BY REV. SAMUEL M. WORCESTER,
SALEM, MASS.

DYING THE DEATH OF THE RIGHTEOUS

NUMBERS XXiii: 10.-Let me die the death of the righteous, and let my last end be like his.

A MARSHAL of France, mortally wounded in a great battle, exclaimed in madness," I will not die." He invoked the name of Napoleon, as if the mighty emperor could save him from death. But he died. "No man hath power over the spirit, to retain the spirit: neither hath he power in the day of death: and there is no discharge in that war,"

"What man is he that liveth, and shall not see death?" Die, we all must. We hear of dying like a hero-like a philosopher-like a man. We also hear of dying like a Christian.

It may be profitable to inquire, why we may wish "to die the death of the righteous."

1. Not because there is no pain in his death.
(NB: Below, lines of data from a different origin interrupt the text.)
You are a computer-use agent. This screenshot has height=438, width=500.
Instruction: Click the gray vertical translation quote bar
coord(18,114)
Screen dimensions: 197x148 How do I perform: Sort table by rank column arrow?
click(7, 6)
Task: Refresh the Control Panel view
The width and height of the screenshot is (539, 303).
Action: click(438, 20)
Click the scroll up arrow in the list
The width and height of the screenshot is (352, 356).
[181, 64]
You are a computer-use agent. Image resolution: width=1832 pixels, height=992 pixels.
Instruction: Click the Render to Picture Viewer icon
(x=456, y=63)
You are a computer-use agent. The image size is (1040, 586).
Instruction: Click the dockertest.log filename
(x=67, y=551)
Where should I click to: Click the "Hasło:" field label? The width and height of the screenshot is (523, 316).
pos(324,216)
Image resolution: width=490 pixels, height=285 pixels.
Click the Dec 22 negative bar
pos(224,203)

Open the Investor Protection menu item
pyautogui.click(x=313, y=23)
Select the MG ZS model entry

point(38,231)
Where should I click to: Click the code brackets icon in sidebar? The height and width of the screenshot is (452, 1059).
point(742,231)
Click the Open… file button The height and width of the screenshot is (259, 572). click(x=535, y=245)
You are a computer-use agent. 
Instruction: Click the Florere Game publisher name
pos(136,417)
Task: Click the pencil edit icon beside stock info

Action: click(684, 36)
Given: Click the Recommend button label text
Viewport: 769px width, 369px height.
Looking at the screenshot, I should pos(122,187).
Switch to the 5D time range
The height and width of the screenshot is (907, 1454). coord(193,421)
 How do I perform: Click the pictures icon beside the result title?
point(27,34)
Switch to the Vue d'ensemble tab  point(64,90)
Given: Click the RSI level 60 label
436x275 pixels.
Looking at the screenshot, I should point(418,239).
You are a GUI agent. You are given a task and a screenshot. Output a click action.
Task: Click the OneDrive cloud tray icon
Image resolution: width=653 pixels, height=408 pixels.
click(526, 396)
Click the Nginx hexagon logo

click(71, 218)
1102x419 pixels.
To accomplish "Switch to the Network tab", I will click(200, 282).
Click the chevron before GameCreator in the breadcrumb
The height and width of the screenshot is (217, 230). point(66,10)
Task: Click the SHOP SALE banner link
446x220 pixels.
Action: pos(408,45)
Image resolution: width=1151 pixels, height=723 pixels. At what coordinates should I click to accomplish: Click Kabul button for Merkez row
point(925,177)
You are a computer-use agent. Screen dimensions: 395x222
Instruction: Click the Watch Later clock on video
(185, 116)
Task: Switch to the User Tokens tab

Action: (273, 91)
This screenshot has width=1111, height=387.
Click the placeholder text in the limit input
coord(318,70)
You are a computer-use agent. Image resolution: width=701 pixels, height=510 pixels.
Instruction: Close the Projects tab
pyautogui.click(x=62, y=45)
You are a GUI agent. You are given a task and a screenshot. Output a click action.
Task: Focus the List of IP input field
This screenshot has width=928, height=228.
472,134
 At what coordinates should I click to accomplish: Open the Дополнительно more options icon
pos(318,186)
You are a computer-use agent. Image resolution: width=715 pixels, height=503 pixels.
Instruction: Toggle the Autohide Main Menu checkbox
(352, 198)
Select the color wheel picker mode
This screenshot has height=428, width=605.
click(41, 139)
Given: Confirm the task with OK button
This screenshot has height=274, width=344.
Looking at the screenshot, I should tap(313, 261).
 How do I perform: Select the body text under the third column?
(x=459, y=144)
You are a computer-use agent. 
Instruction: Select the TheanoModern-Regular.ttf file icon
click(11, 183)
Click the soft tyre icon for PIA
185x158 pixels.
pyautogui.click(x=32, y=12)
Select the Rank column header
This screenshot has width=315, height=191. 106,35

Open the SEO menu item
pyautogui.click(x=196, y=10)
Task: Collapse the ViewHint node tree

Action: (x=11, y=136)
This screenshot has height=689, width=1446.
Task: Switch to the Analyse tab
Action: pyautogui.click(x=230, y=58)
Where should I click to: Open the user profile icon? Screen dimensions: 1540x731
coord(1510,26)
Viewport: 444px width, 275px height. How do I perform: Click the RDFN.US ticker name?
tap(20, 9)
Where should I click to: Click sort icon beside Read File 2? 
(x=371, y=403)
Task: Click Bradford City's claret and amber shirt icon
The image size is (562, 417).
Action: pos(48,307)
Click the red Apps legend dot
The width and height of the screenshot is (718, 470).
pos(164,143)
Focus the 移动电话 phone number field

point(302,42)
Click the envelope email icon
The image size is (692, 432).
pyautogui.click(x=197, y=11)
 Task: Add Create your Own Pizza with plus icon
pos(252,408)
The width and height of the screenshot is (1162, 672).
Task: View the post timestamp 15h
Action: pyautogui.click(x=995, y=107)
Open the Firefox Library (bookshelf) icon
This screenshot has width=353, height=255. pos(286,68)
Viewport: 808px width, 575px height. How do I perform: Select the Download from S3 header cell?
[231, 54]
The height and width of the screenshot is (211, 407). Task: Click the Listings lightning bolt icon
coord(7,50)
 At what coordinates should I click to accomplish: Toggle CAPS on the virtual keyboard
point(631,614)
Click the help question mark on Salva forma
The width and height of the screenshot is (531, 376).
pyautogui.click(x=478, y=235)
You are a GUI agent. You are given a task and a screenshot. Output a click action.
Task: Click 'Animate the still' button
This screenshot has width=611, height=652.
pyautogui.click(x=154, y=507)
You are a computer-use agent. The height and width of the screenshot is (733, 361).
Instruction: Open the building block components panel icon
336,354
The separation of the soul from the body, is usually attended with great agonies. Every one has been taught to anticipate suffering, perhaps intense and indescribable, at the termination of life. Death is often styled the "king of terrors," and eloquence, both in poetry and prose, has often made its highest efforts in a description of the inevitable hour. God has so ordained it, that there is no essential distinction in respect to physical anguish, between the death of the just and that of the unjust. Although some good men have passed so quietly and calmly into the eternal world, that we might say of them, that "like the morning star," they "melted away into the light of heaven;" others have suffered pain the most excruciating and intolerable. We are not then to desire the death of the righteous, because we shall thereby obtain any exemption from the struggles, and spasms, and throes of expiring mortality.

2. Neither because there is no suddenness in his departure.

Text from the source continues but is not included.